> TASK DETAILS
Copy the records below, swapping every "dropdown" for "menu" and leaving all other text unchanged.

> STORED ROWS

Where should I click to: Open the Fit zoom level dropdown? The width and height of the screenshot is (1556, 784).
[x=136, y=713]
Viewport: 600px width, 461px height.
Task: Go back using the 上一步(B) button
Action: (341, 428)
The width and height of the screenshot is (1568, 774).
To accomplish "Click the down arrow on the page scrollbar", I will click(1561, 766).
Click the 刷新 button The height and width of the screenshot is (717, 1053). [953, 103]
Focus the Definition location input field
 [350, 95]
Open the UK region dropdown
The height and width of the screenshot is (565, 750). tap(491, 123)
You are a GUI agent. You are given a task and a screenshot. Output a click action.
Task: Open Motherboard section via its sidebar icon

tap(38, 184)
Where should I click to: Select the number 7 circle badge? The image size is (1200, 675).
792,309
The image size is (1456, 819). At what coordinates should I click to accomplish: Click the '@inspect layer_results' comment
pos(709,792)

> SOLUTION TO THIS PROBLEM
Where should I click to: Open the Fit zoom level menu? The width and height of the screenshot is (1556, 784).
[x=136, y=713]
Viewport: 600px width, 461px height.
Task: Go back using the 上一步(B) button
Action: (341, 428)
The width and height of the screenshot is (1568, 774).
To accomplish "Click the down arrow on the page scrollbar", I will click(1561, 766).
Click the 刷新 button The height and width of the screenshot is (717, 1053). [953, 103]
Focus the Definition location input field
 [350, 95]
Open the UK region menu
The height and width of the screenshot is (565, 750). tap(491, 123)
You are a GUI agent. You are given a task and a screenshot. Output a click action.
Task: Open Motherboard section via its sidebar icon

tap(38, 184)
Where should I click to: Select the number 7 circle badge? The image size is (1200, 675).
792,309
The image size is (1456, 819). At what coordinates should I click to accomplish: Click the '@inspect layer_results' comment
pos(709,792)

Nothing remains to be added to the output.